I have a nested JSON with a dictionary data structure, like this:
for k,v in d.items():
print(f'{k} = {v}')
First two keys:
obj1 = {'color': 'red', 'size': 'large', 'description': 'a large red ball'}
obj2 = {'color': 'blue', 'size': 'small', 'description': 'a small blue ball'}
Side question: is this actually a nested json? Each key (obj1, obj2) has a set of keys, so I think so but I'm not sure.
I then have a dataframe like this:
df
key id_num source
obj1 143 loc1
obj2 139 loc1
I want to map only 'size' and 'description' from my json dictionary to this dataframe, by key. And I want to do that efficiently and readably. I also want it to be robust to the presence of the key, so that if a key doesn't exist in the JSON dict, it just prints "NA" or something.

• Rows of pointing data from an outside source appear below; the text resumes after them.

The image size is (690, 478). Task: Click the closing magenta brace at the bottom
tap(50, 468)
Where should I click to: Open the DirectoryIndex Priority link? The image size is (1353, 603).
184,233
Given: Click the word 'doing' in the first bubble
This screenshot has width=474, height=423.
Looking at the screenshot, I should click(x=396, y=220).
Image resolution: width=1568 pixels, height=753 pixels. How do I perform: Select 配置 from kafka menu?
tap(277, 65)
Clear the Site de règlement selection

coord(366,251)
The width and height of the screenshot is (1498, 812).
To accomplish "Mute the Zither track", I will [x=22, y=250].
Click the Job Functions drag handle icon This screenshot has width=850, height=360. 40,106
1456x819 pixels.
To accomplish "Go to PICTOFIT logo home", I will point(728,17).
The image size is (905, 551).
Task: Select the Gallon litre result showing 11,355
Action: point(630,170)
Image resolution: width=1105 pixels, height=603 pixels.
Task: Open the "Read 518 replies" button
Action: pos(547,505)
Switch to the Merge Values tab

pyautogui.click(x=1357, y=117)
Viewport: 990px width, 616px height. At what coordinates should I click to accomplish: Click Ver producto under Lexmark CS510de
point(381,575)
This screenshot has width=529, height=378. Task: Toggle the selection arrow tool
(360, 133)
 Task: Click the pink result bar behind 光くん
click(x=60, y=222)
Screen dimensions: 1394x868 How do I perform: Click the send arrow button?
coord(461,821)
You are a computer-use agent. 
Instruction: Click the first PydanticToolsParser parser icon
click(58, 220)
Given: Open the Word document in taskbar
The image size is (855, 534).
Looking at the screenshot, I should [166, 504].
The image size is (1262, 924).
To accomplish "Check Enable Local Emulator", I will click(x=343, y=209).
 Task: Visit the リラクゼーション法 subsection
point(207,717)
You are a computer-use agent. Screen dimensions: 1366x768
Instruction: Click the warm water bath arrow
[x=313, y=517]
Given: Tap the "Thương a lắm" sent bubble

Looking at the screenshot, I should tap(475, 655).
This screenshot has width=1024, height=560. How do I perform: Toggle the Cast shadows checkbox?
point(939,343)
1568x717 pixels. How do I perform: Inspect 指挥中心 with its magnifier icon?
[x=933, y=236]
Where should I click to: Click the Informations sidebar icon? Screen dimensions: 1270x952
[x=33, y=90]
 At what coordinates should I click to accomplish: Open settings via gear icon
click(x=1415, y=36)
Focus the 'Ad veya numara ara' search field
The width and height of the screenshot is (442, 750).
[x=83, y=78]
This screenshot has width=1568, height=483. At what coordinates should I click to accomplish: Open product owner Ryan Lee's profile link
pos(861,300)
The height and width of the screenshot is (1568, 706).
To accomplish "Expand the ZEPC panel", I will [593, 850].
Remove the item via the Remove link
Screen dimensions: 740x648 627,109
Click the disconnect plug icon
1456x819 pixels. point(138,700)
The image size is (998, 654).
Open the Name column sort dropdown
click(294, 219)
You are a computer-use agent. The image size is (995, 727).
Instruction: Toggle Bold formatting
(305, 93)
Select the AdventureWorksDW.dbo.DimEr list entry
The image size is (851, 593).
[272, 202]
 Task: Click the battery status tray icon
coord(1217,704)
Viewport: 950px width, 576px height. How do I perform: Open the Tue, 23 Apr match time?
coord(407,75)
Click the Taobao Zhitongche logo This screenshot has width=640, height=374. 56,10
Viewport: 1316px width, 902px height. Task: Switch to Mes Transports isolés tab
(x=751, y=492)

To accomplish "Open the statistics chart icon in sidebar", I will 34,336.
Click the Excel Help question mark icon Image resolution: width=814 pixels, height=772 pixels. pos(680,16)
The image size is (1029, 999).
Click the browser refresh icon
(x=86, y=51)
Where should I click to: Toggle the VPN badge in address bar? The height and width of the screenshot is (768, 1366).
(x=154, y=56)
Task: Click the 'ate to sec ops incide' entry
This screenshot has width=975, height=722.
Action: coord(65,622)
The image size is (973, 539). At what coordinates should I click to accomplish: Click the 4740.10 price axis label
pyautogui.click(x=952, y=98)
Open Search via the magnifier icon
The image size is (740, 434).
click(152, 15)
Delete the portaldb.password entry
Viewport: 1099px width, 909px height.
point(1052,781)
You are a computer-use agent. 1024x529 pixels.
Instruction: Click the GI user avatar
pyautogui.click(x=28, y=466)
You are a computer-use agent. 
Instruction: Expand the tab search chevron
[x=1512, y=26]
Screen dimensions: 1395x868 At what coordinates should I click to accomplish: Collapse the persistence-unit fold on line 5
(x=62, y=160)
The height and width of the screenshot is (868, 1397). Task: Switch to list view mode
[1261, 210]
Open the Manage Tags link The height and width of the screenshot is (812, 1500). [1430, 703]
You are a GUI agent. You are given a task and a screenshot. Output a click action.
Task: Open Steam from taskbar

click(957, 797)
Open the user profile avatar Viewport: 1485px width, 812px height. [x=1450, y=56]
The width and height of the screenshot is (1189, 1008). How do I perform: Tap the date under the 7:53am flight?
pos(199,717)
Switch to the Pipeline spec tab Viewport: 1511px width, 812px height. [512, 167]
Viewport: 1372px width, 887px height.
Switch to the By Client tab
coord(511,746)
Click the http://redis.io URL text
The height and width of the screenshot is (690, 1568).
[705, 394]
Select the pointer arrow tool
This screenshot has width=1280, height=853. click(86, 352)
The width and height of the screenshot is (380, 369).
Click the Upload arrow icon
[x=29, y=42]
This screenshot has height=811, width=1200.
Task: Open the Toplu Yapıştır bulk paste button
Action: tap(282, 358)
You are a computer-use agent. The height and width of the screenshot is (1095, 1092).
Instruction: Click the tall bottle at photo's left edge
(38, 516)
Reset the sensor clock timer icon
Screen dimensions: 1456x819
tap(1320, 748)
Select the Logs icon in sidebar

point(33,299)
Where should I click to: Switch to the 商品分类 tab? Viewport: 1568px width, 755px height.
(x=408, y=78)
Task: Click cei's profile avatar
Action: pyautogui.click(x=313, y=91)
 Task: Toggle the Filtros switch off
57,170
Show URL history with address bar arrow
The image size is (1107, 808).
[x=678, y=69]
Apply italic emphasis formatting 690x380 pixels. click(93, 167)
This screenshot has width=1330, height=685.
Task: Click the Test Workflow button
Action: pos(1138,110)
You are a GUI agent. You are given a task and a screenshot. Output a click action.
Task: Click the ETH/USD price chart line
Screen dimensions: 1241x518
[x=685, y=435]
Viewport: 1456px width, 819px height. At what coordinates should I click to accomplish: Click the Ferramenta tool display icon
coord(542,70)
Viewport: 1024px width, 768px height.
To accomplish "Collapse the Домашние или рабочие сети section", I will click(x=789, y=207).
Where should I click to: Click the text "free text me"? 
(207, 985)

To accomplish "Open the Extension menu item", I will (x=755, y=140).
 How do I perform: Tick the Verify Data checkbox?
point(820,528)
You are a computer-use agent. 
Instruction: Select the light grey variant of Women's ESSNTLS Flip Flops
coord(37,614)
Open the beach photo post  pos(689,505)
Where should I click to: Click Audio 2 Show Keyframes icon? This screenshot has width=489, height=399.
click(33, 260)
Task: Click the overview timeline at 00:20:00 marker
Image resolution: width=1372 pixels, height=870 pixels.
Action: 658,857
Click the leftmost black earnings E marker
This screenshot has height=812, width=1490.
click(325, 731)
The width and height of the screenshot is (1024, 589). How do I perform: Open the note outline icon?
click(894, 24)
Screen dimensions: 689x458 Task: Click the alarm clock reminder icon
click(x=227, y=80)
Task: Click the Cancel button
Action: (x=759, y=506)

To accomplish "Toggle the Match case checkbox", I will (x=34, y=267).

Things I've tried that got me closest (I tried to map one column at a time, and both at same time):
df['description'] = df['key'].map(d['description'])
df['description'] = df['key'].map(lambda x: d[x]['description'])
df2 = df.join(pd.DataFrame.from_dict(d, orient='index', columns=['size','description']), on='key')
The first one - it's obvious why this doesn't work. It prints KeyError: 'description', as expected. The second one I think would work, but there is a key in my dataframe that doesn't exist in my JSON dict. It prints KeyError: 'obj42' (an object in my df but not in d). The third one works, but requires creating a new dataframe which I'd like to avoid.
How can I make Solution #2 robust to missing keys? Also, is there a way to assign both columns at the same time without creating a new df? I found a way to assign all values in the dict here, but that's not what I want. I only want a couple.
There's always a possibility that my search keywords were not quite right, so if a post exists that answers my question please do let me know and I can delete this one.